/langchian-demo

Primary LanguagePythonGNU General Public License v3.0GPL-3.0

Langchain Demo Project

This demo project showcases how to use Langchain to interact with a large data source using PySpark with a Streamlit frontend. The project focuses on analyzing an eCommerce behavior dataset sourced from Kaggle.

Dataset

Prerequisites

  • Python 3.8 or higher
  • Conda (for creating the environment)
  • Git (for cloning the repository)

Getting Started

To execute the project, please follow the instructions below:

  1. Clone the project repository from GitHub:

    git clone https://github.com/rohan-mudaliar/langchian-demo.git
    
  2. Change into the project directory:

    cd langchian-demo
    
  3. Create a new Conda environment with Python 3.8:

    conda create --name langchain-demo python=3.8
    
  4. Activate the newly created Conda environment:

    conda activate langchain-demo
    
  5. Install the project dependencies using requirements.txt:

    pip install -r requirements.txt
    
    

Running the Application

  1. Start the Streamlit application by executing the following command:

    streamlit run app.py

  2. Once the application is running, open your web browser and navigate to the provided URL (usually http://localhost:8501).

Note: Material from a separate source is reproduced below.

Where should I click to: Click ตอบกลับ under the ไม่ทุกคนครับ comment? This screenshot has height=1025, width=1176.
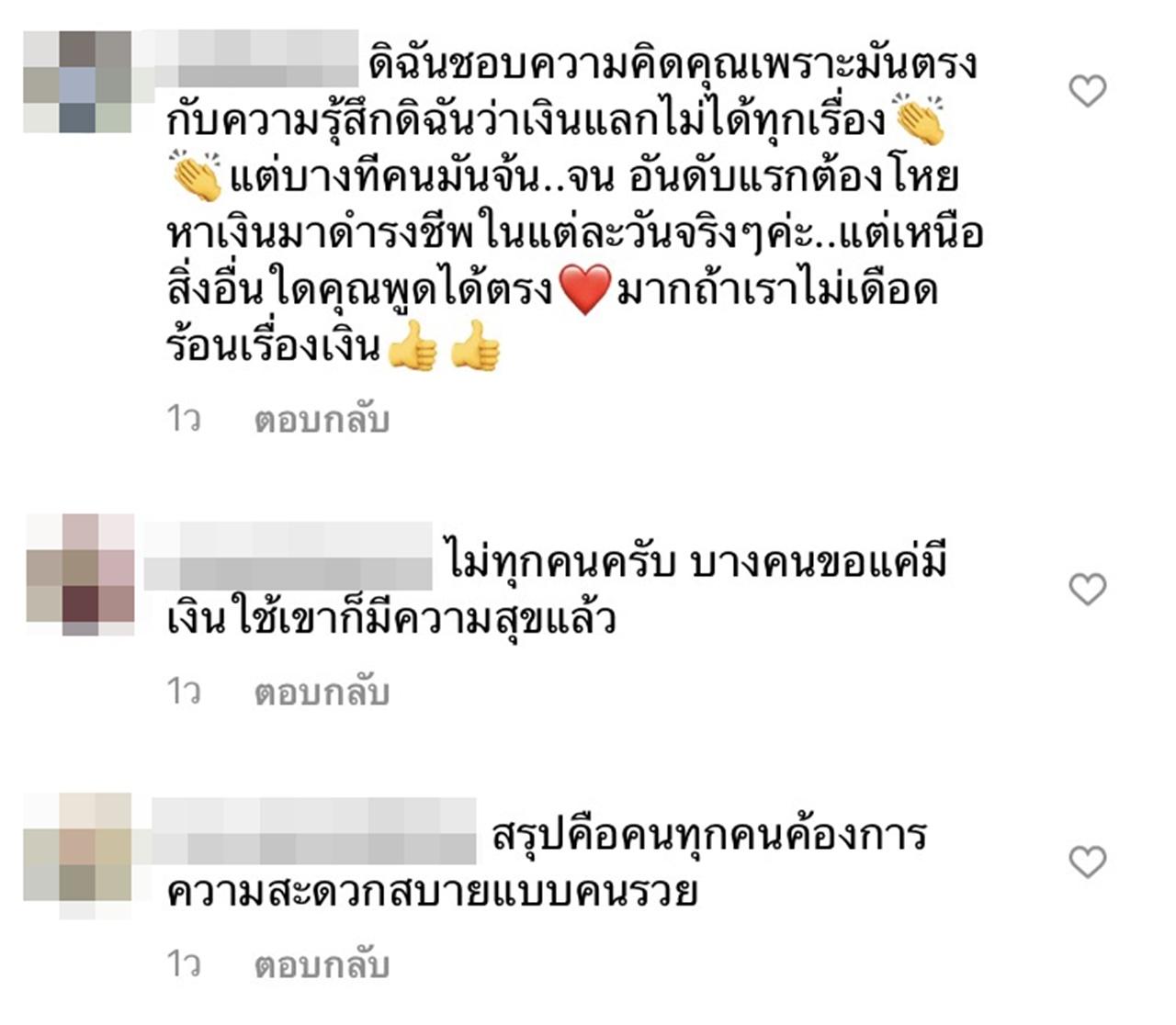pyautogui.click(x=322, y=692)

  3. Use the available prompts to interact with the application and query the eCommerce behavior dataset. For example:

  • To count the number of records in the electronics database, enter the following prompt:

    count number of records in electronics database

  • To retrieve the order ID in the electronics database that has the highest price, use the following prompt:

    give me order ID in electronics database that has the highest price

Project Structure

The project repository contains the following files and directories:

  • app.py: The main entry point of the application, responsible for launching the Streamlit frontend and handling user prompts.
  • langchain.py: The Langchain module, which interacts with the eCommerce behavior dataset using PySpark.
  • data: A directory where you should place the downloaded eCommerce behavior dataset CSV file (not included in the repository due to size constraints).
  • requirements.txt: A file specifying the Python dependencies required for running the project.
  • README.md: This README document, providing instructions and information about the project.

Contributing

Contributions to this project are welcome! If you find any issues or would like to propose enhancements, please submit a pull request or open an issue on the GitHub repository.